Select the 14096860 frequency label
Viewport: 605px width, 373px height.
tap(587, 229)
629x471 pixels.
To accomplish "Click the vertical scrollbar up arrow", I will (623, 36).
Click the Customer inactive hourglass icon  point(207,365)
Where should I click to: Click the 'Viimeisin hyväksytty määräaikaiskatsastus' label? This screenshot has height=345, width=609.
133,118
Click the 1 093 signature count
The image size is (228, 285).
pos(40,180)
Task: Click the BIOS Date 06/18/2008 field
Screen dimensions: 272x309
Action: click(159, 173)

========================================================================

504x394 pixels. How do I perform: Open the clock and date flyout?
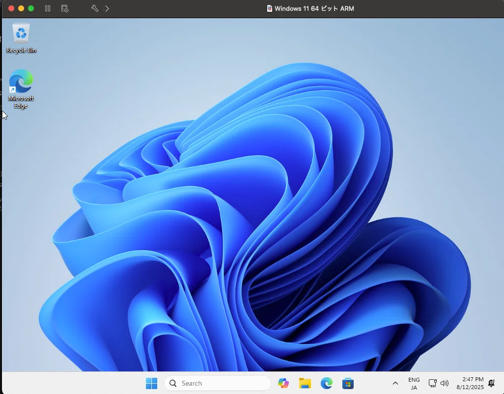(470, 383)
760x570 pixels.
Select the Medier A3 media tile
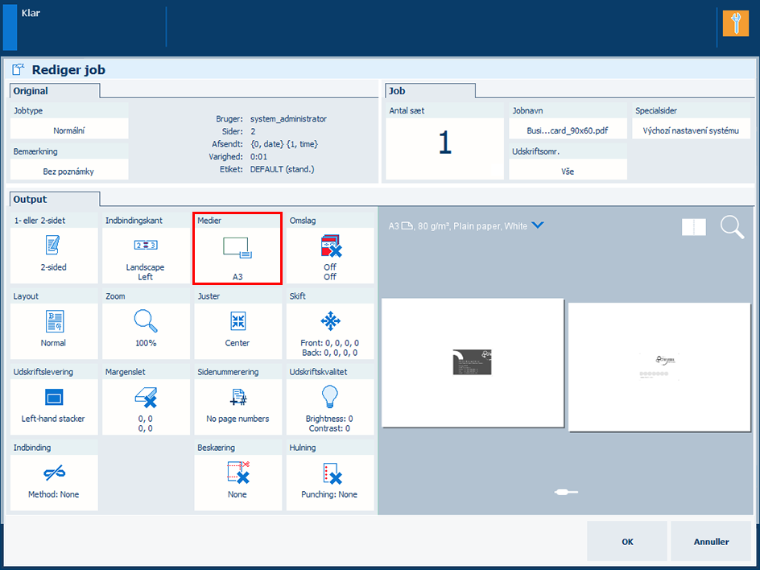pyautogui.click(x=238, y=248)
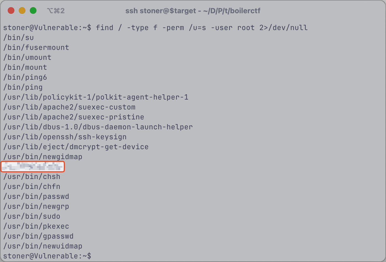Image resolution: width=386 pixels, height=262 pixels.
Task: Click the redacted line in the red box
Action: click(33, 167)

========================================================================

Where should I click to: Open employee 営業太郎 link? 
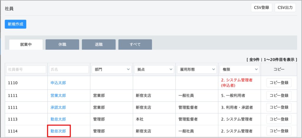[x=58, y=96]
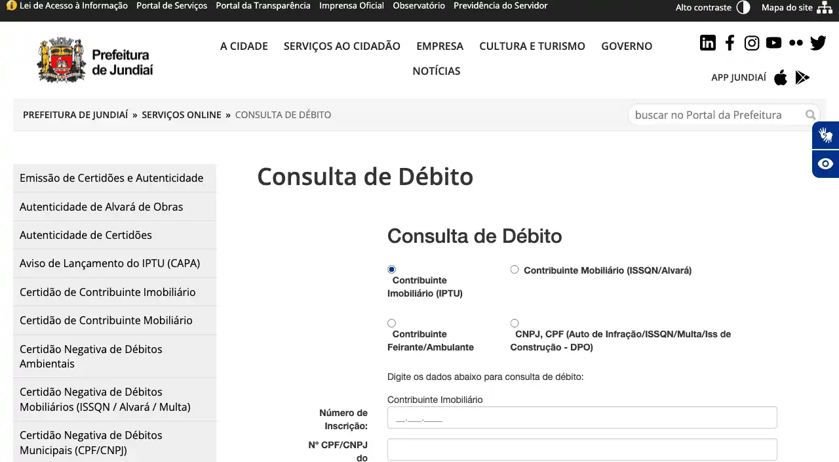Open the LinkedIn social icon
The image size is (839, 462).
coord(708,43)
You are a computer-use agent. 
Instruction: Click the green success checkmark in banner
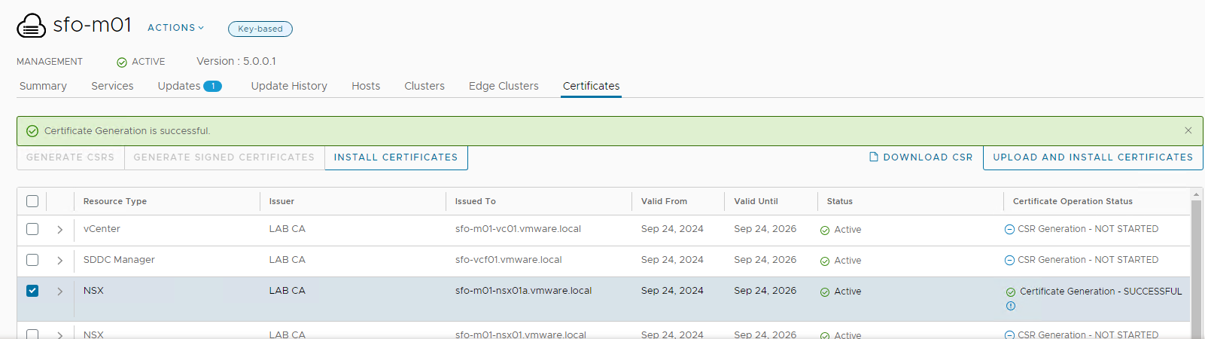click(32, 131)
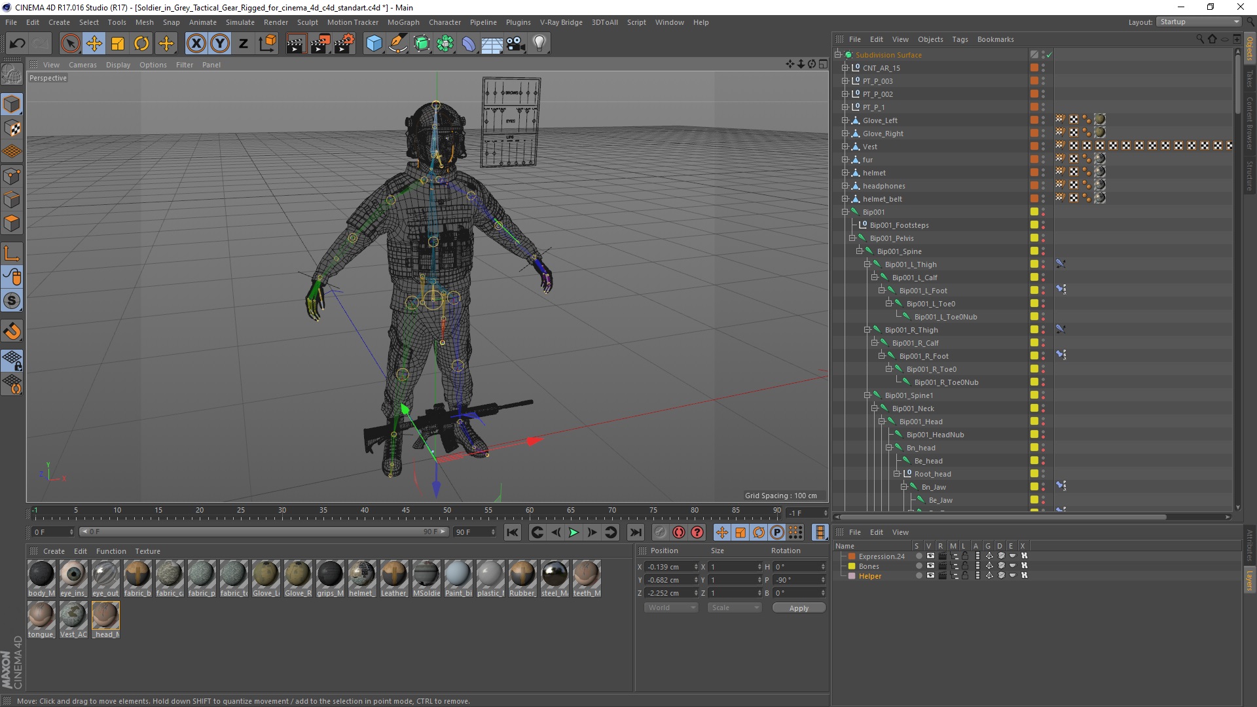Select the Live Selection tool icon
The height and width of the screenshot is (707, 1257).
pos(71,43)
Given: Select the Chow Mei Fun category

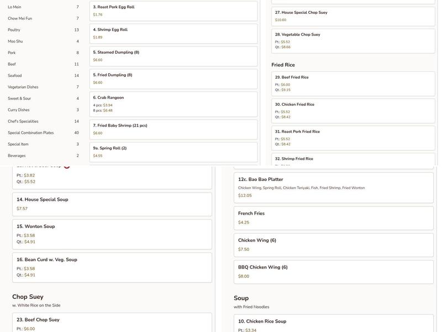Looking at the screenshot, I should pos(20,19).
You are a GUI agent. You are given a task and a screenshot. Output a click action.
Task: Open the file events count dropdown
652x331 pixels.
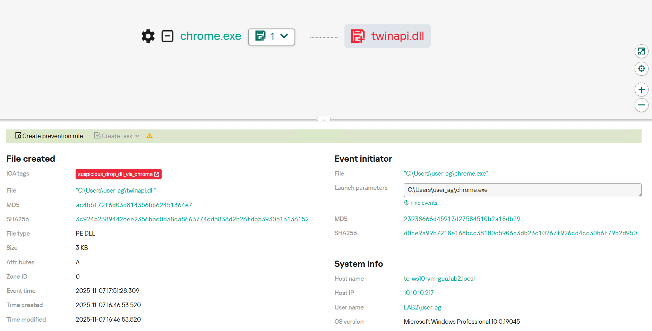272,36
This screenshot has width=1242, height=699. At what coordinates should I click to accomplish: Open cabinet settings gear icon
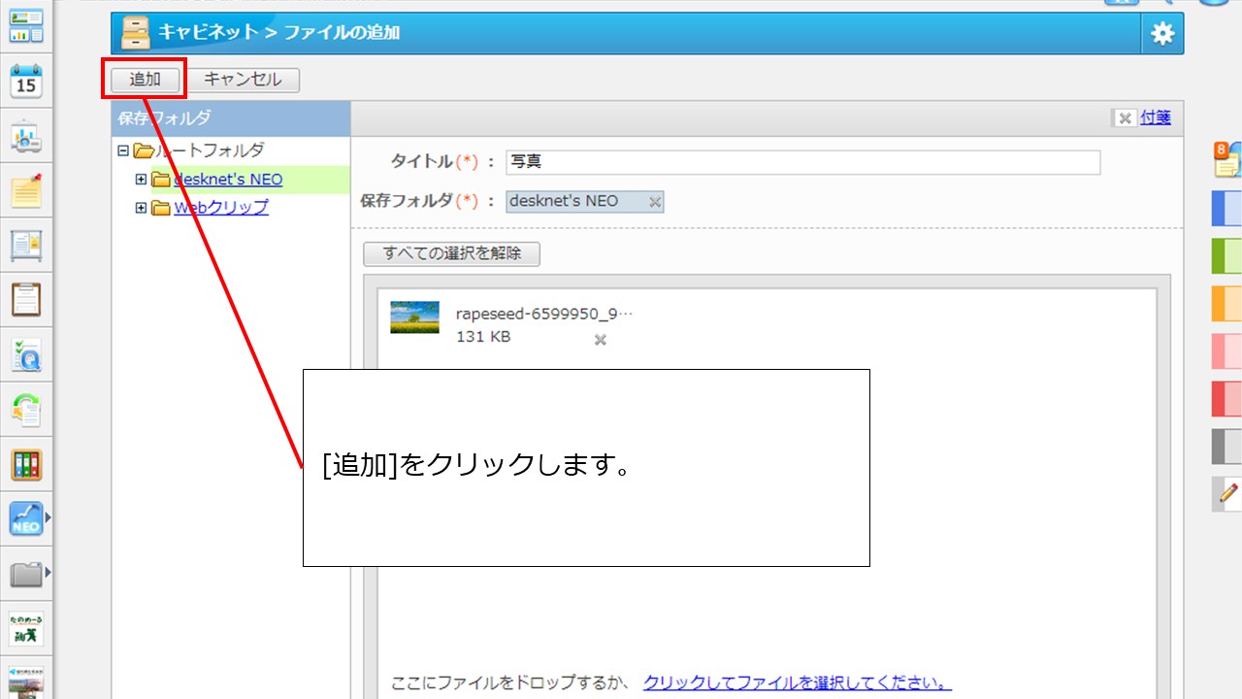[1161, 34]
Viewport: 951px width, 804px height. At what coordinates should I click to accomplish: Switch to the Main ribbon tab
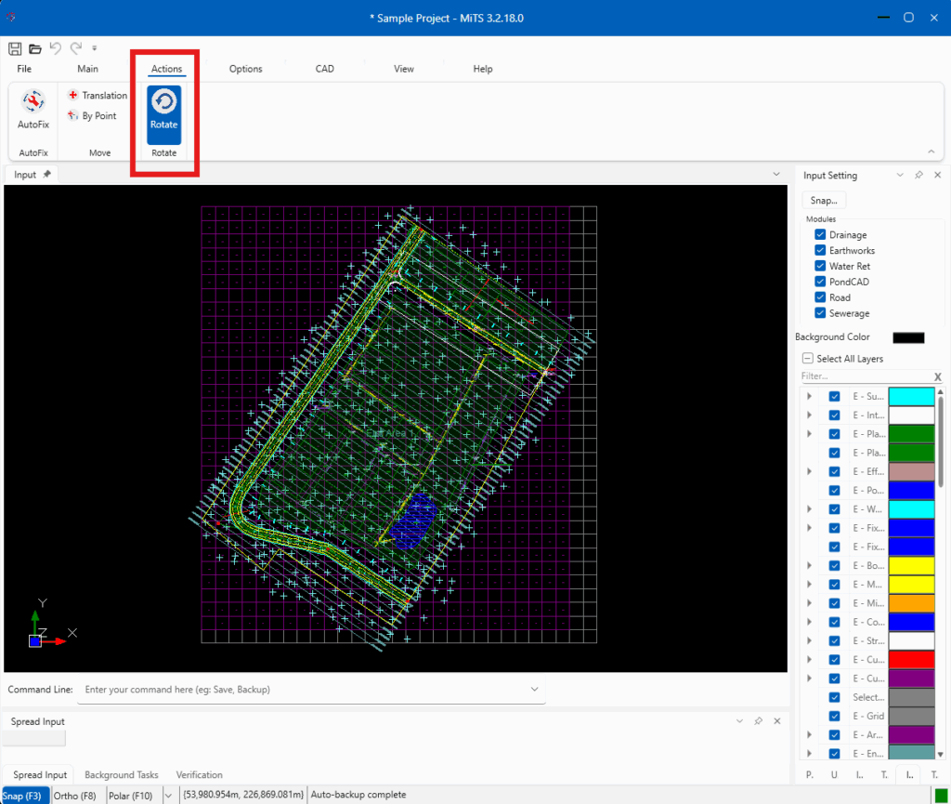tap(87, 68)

========================================================================

• ABOUT THIS TASK:
Read through the data above. Report each line that has the word "agent".

• RESPONSE:
You are a computer-use agent. 
You are a GUI agent. You are given a task and a screenshot. Output a click action.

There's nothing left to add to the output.